KAL chief takes ‘nut rage’ stand
“As the president of company, I would like to apologize to Park,” Cho Yang-ho testified Friday at the second hearing in a trial of his eldest daughter Cho Hyun-ah for the “nut rage” incident on Dec. 5. “I will make sure that Park receives no disadvantages because of the incident as long as he has the will to continue working at the company.”
Cho Hyun-ah is charged with violating aviation safety laws.
Park was the purser who intervened when Cho objected vehemently to a flight attendant serving her macadamia nuts in a bag in first class rather than on a plate. She had KAL Flight #86 return to a gate to eject Park.
Park has said he was verbally and physically abused by Cho, who jabbed his hand with the corner of a service manual. “No one could ever imagine the humiliation and shame [I felt that day] without experiencing it themselves,” Park said in an exclusive interview with KBS, a state-run broadcaster on Dec. 12.
Cho Yang-ho was ordered to take the stand Friday to testify whether Park will face recriminations at the company in the future.
At the first hearing on Jan. 19, the court said that the daughter’s “rehabilitation seems possible at anytime.”
During Friday’s hearing, the father and daughter didn’t make eye contact. Even while her father went through his 20-minute testimony, Cho Hyun-ah kept her eyes on the ground.

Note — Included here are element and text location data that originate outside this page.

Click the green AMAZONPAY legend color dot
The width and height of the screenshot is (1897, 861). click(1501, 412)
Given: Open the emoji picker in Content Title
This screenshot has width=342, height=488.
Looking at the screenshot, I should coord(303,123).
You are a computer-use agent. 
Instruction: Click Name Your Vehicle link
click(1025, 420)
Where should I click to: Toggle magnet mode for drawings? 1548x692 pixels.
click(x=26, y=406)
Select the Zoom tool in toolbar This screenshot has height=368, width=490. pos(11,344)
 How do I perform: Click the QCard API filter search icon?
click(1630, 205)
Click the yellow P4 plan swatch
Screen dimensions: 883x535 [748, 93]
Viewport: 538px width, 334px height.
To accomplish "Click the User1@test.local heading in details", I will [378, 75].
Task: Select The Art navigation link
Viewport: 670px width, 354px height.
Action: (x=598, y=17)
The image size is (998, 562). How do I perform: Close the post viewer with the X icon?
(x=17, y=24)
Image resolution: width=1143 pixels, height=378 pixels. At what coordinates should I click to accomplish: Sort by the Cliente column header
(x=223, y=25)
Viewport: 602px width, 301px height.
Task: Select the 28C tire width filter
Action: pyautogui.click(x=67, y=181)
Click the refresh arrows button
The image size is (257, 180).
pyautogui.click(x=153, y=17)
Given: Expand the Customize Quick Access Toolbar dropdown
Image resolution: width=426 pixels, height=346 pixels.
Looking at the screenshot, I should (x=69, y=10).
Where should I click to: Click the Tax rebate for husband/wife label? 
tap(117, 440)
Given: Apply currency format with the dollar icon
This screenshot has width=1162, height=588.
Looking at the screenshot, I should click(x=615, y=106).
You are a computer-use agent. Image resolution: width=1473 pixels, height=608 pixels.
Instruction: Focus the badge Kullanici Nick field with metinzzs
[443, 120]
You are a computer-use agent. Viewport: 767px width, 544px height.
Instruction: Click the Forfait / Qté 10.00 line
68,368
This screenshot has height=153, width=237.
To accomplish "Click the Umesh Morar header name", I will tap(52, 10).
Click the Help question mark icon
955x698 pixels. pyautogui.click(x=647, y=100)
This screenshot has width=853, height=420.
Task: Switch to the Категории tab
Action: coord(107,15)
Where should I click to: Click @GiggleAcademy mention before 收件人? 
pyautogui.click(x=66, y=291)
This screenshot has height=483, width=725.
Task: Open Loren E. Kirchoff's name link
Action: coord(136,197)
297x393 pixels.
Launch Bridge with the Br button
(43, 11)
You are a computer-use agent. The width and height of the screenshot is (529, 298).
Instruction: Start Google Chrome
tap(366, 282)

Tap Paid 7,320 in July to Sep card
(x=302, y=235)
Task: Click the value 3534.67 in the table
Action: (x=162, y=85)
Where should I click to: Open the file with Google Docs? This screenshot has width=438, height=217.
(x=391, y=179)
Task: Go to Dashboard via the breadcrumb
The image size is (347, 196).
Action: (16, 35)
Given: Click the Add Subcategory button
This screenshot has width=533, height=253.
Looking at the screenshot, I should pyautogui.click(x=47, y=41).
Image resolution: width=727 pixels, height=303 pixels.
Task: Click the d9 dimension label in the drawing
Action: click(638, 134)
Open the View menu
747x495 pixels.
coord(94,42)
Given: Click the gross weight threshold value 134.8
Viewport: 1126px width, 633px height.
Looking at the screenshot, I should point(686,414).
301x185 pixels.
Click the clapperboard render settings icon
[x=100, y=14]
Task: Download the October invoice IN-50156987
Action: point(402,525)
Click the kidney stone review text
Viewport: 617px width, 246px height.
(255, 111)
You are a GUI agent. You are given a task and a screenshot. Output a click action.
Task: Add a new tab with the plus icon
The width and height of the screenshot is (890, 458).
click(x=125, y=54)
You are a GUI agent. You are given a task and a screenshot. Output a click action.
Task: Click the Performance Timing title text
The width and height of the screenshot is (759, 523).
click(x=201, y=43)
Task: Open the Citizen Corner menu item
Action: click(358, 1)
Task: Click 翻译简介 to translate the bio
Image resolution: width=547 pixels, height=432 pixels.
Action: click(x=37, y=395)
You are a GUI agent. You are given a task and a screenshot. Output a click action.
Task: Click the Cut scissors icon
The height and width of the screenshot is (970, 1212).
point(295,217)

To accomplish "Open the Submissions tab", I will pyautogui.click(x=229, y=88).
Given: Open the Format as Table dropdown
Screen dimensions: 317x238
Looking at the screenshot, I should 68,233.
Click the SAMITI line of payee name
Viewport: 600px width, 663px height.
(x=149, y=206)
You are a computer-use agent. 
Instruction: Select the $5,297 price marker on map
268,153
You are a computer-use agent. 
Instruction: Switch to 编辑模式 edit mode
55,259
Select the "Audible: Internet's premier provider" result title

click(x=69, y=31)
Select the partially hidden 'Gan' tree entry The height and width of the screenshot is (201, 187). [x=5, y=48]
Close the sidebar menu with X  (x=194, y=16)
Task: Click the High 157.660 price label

On Dec. 5, Cho ordered the flight at JFK International Airport in New York bound for Incheon International Airport to go back to gate, delaying the flight by 11 minutes. She claimed that a flight attendant, surnamed Kim, didn’t follow a service rule and ordered Park to get off the plane. The rule - that the nuts should have been served on a plate - turned out not to be correct.
The flight attendant who served the nuts also appeared in court Friday, her first public appearance.
She denied a rumor that she accepted a plum position in return for making statements that defended the behavior of Cho Hyun-ah that day in New York.
Cho Yang-ho was indicted on suspicion of tax evasion in 2001. He was convicted, fined 15 billion won and given a three year suspended jail sentence.